McCain gleefully related a conversation that Joe had with Obama on the Obama campaign trail.  Joe, an Ohio native, claimed that he wanted to buy his business outright, and complained that under Obama’s plan, his taxes would increase. And with higher taxes, he is not sure that he could make the purchase. Joe presented his “predicament” to Obama on the campaign trail, and Obama said,

“It’s not that I want to punish your success; I just want to make sure that everybody who is behind you that they’ve got a chance to success, too. I think when you spread the wealth around, it’s good for everybody.”

McCain latched on to the “spread the wealth around” line like a bulldog latching on to a peanut butter covered flank steak, insinuating that Obama’s tax plan was ludicrous and socialist. In fact, before he even brought Joe up, McCain stated that Obama’s tax model was based on “class warfare.” Class warfare!?! Do Marxists even use that term anymore? Perhaps Obama’s plan is a little more socialist, in that it would increase taxes on a certain segment of the population (those earning 250,000 and up). But, let’s be honest, America already socializes plenty–roads, SOCIAL security, education funding, and big corporate bail outs.

Furthermore, Obama’s tax plan does would only tax someone if they earned over 250k, it does not calculate income tax based on the net worth of your business. Even more titillating are claims that Joe is not even a plumber.

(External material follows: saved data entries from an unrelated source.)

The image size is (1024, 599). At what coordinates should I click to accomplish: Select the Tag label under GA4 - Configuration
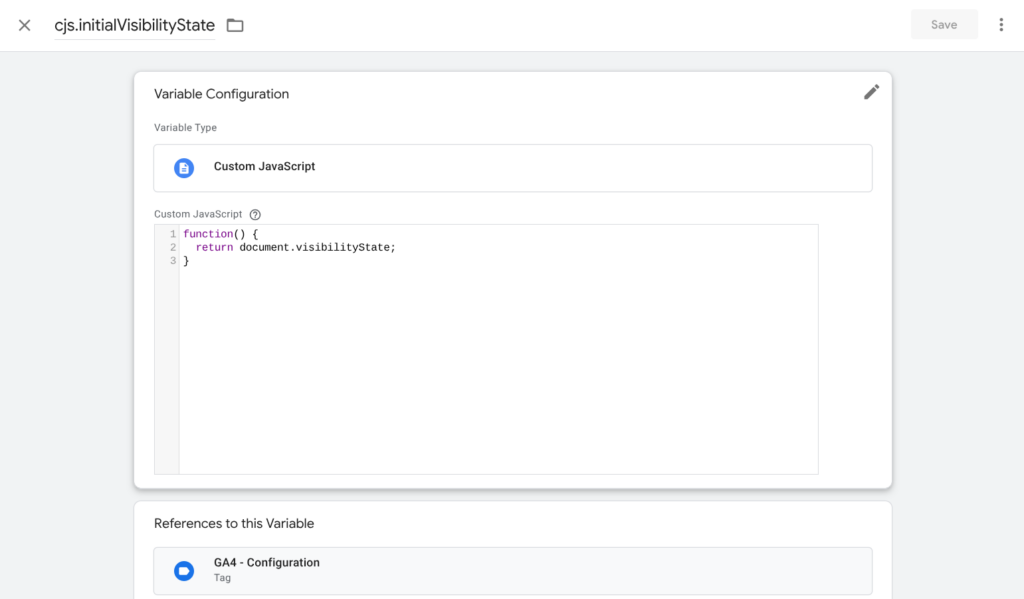coord(222,578)
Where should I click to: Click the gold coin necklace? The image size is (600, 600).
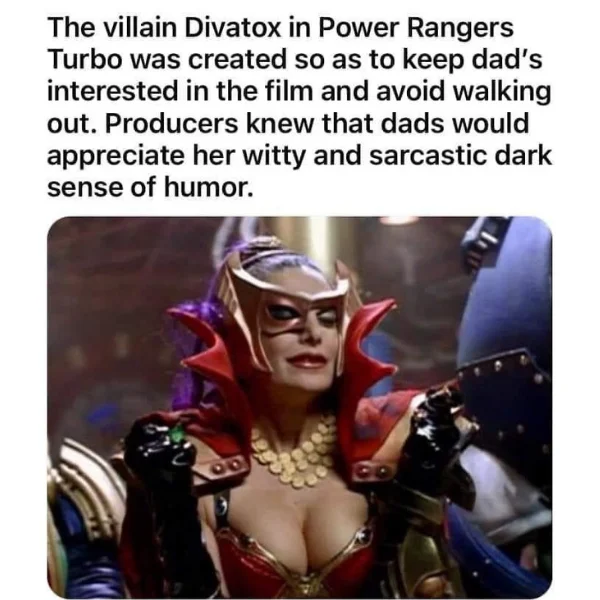tap(293, 454)
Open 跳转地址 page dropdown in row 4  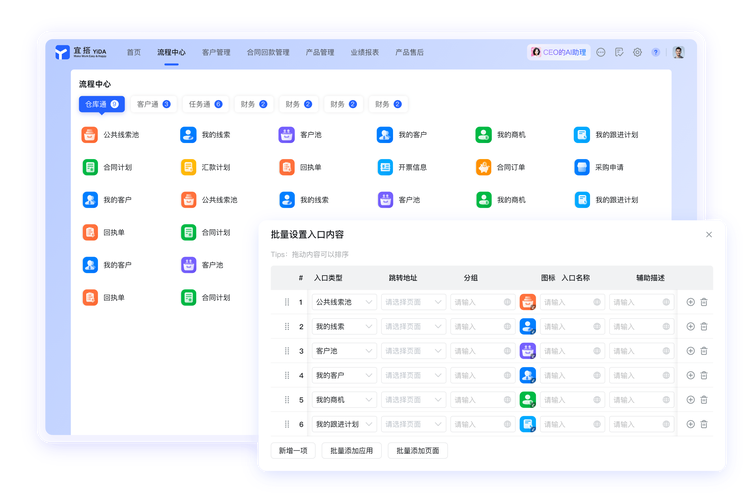click(x=413, y=375)
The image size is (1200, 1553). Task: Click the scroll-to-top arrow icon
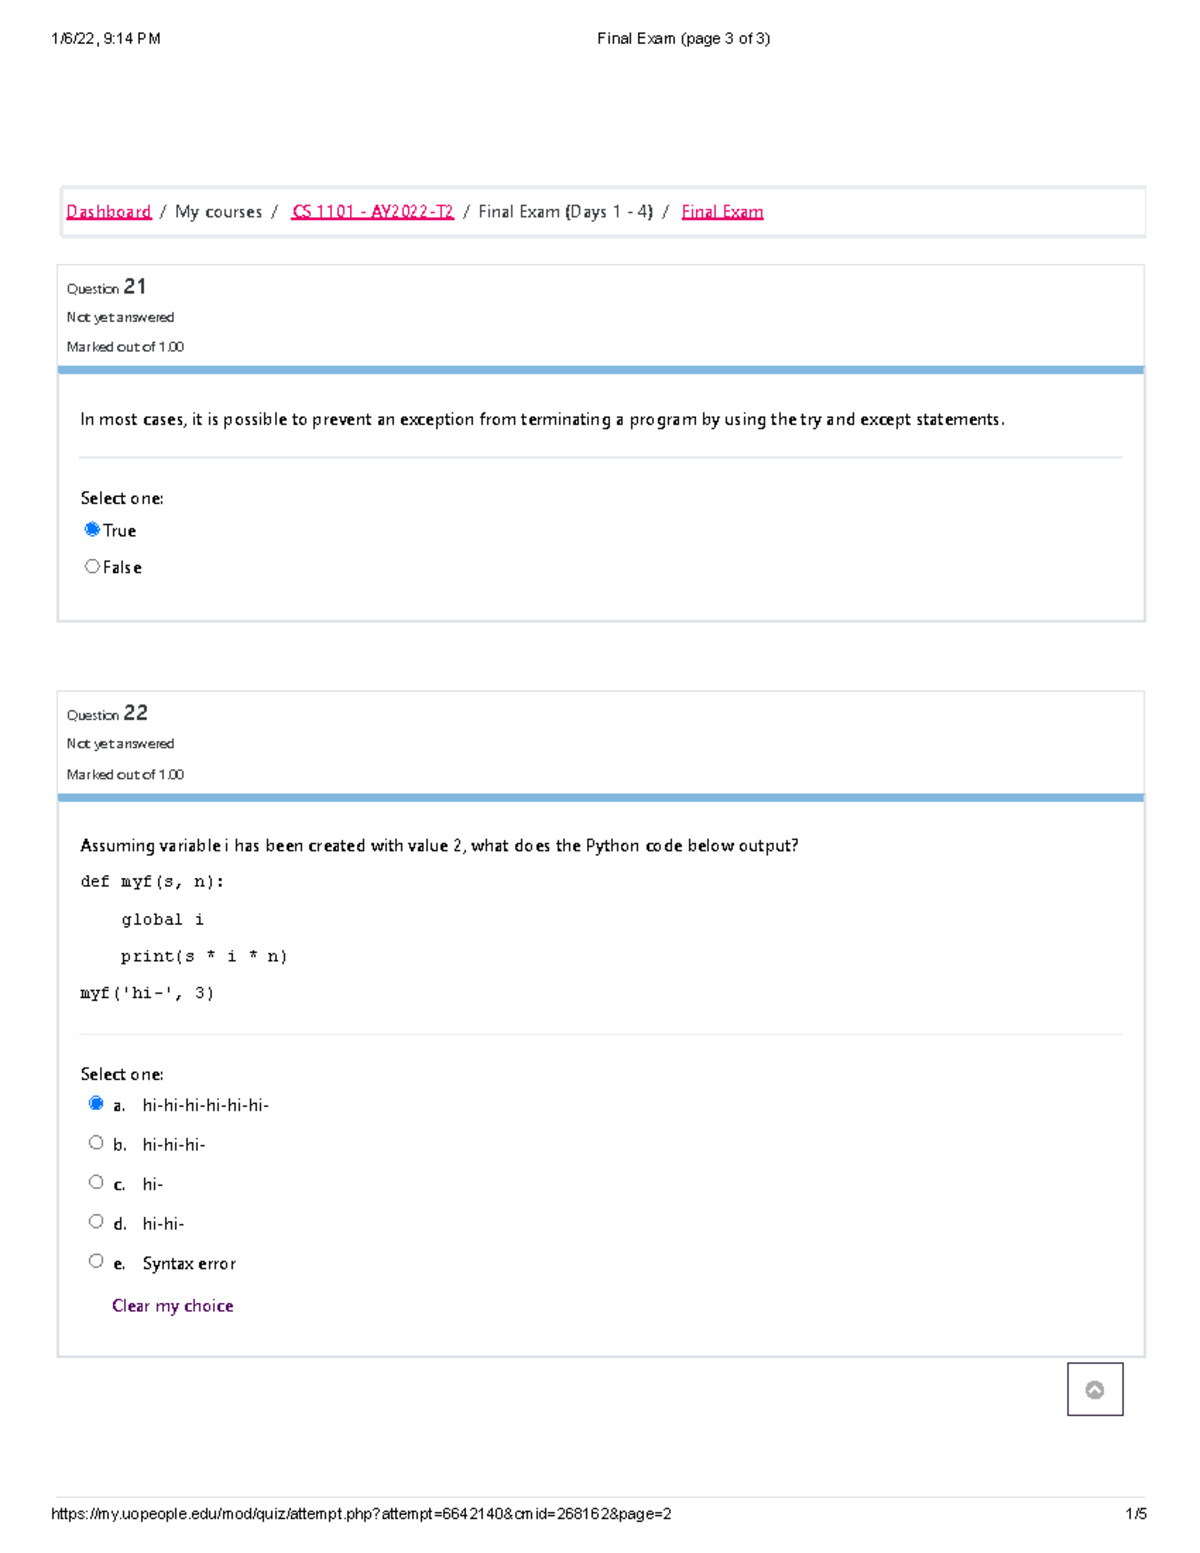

So what about Joe? Will he survive? Does he even have a job? Personally, I wouldn’t worry too much. McCain’s remarks tonight have ensured that Joe will get his 15 minutes in the sun. My advice to you Joe: sell your exclusive interview to the highest bidder, so that you can buy your business no matter who wins the election. As for me, this hollow debate reminded me of my political impotency in the current system. So I’m off to join my proletariat comrades and overthrow some rich plumbers.